Re: /data used as two filesystem mountpoint，then seandroid how to lable file secontext?

[Stephen Smalley]

On 04/12/2014 10:47 PM, ge wrote:
> hi，everyone.
> I meet with a problem(seandroid 4.4)：As we know,/data was mounted 
> as ext4 partition in original version. Additional I mount /data as a 
> psuedo filesystme. 
> 
> the sepolicy of  external/sepolicy/fs_use is changed as follow:
> ...
> *fs_use_xattr ext4 u:object_r:labeledfs:s0;*
> ...
> *fs_use_trans psuedosystem u:object_r:* *psuedosystem* *:s0*
> *
> *
> I found that after power on mobile phone,every app is running ok,and  
> secontext of files in /data(psuedo filesystem layer) is 
> "*u:object_r:* *psuedosystem* *:s0*" , and  secontext of files
>  in /data(ext4 layer) is correct with sepolicy,such as
>  "u:object_r:app_data_file:s0".
> 
> but when I install a new app,the secontext of app's dirs and files in ext4 
> partition is inherited from app installed dir /data/data,sosecontext is
>  "u:object_r:system_data_file:s0",the right should
> be "u:object_r:app_data_file:s0".
> 
> I think this problem maybe caused by :when mount /data on psuedo
> filesystem,the
> /data represent ext4 filesystem is hide.So set selinux xattr,kernel only
> can operate 
> psuedo filesystem file.
> 
> could someone tell me when install a new package ,how seandroid label
> package dir 
> and files with external/sepolicy/fs_use above?

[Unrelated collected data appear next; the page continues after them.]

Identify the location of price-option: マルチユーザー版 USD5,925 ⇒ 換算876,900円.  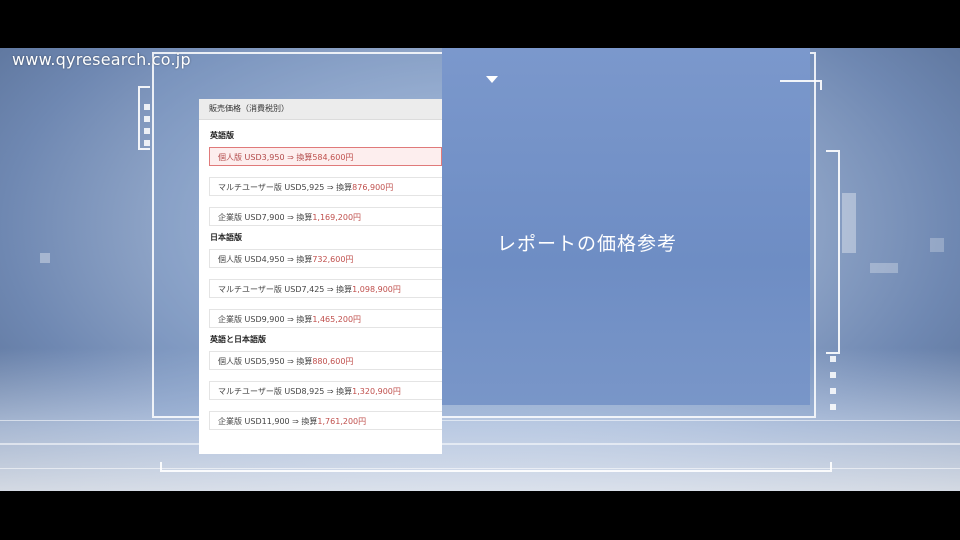
(326, 186).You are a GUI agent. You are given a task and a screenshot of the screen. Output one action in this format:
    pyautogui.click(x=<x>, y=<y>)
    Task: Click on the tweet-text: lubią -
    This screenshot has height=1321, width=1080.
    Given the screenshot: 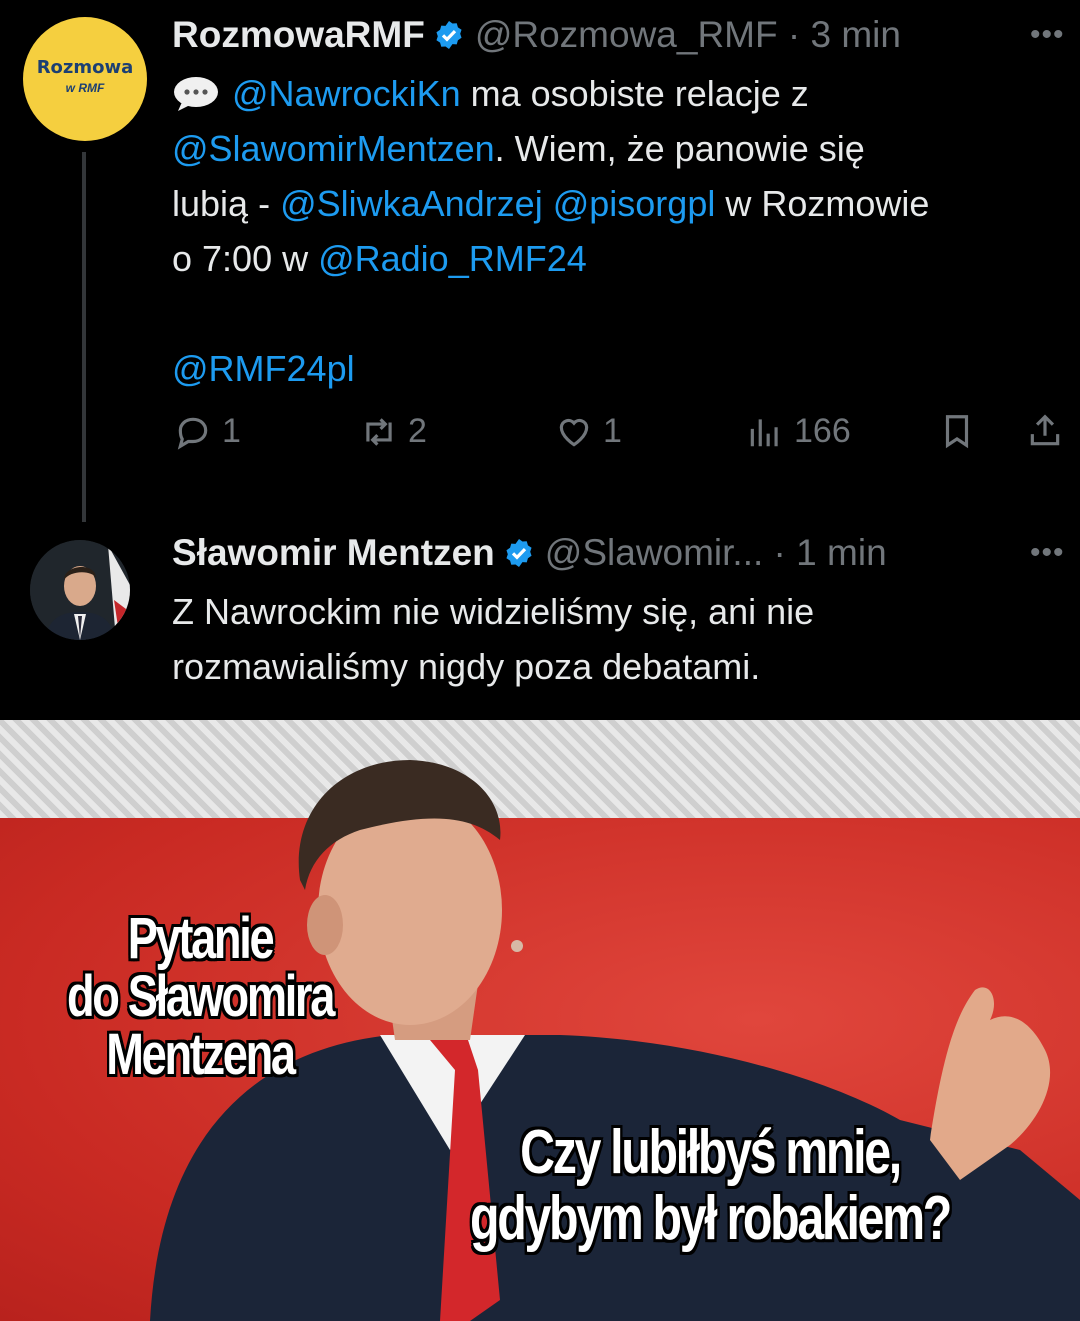 What is the action you would take?
    pyautogui.click(x=226, y=204)
    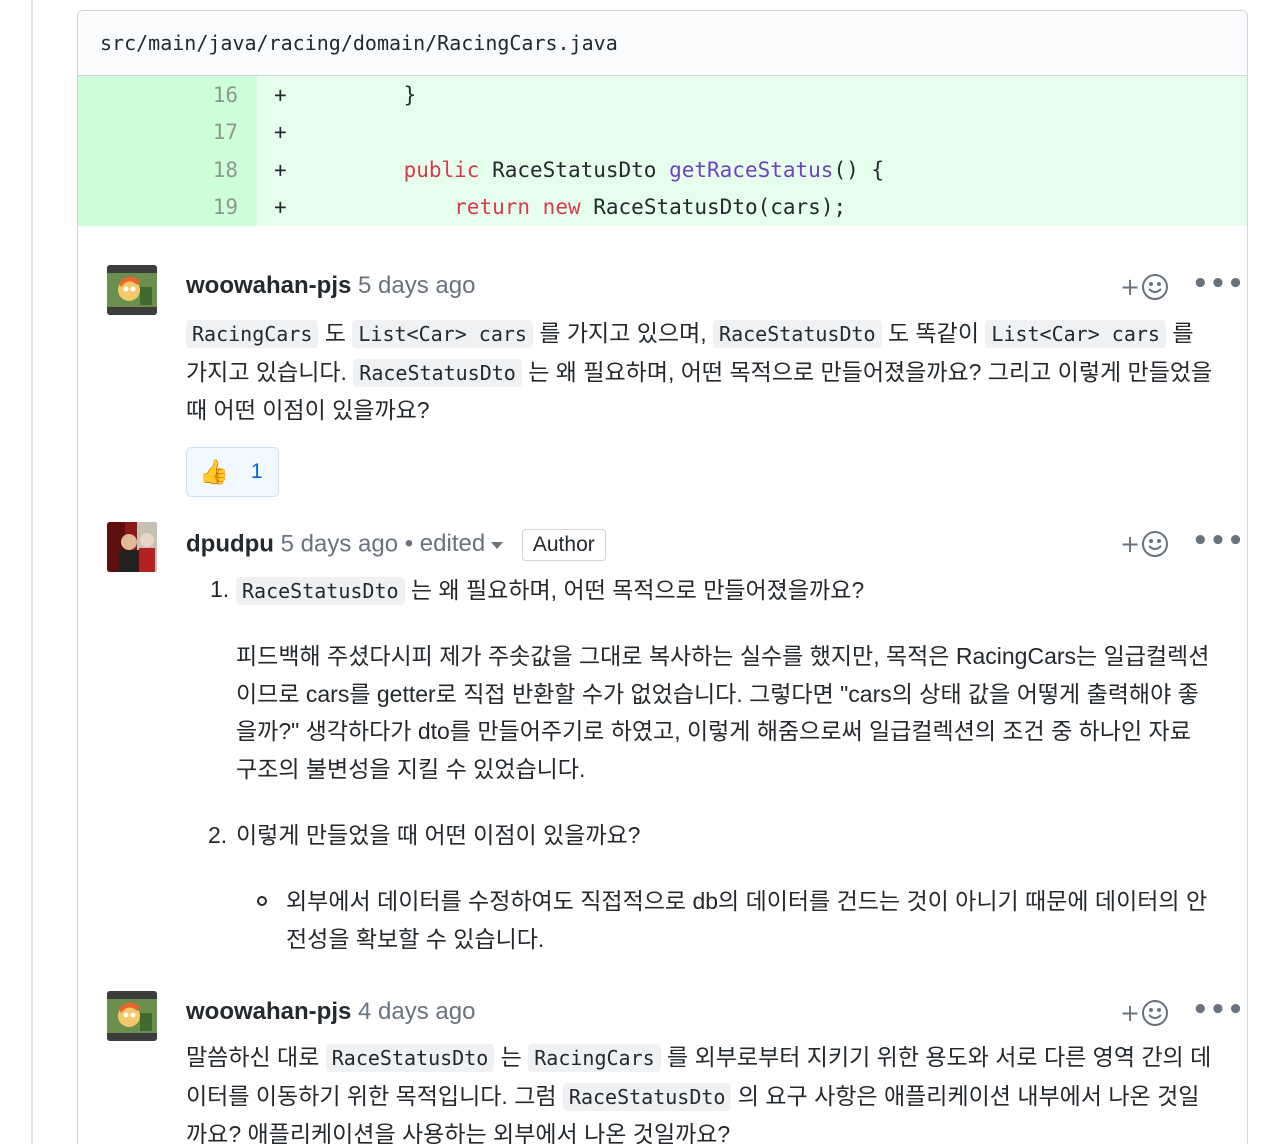 The height and width of the screenshot is (1144, 1280). I want to click on code-line: public RaceStatusDto getRaceStatus() {, so click(618, 170).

If seandroid call
> systemcall "setxattr" to set
> selinux context, i will modify the psuedo file system not operate psuedo
> filesystem file 
> but lower ext4 file in /data.
> 
> thanks for your help.

seandroid-list would be a better place to ask this question.  However, I
think we need more information - it sounds like you are using some kind
of unionfs / union mount mechanism to overlay two mounts on /data, but
you didn't identify what you are using or what kernel you are using, so
it is difficult to answer any questions about how your specific union
mechanism may operate wrt xattrs.  If the pseudo filesystem is the top
layer, then yes, you will likely encounter problems with files in the
lower layer not being labeled properly.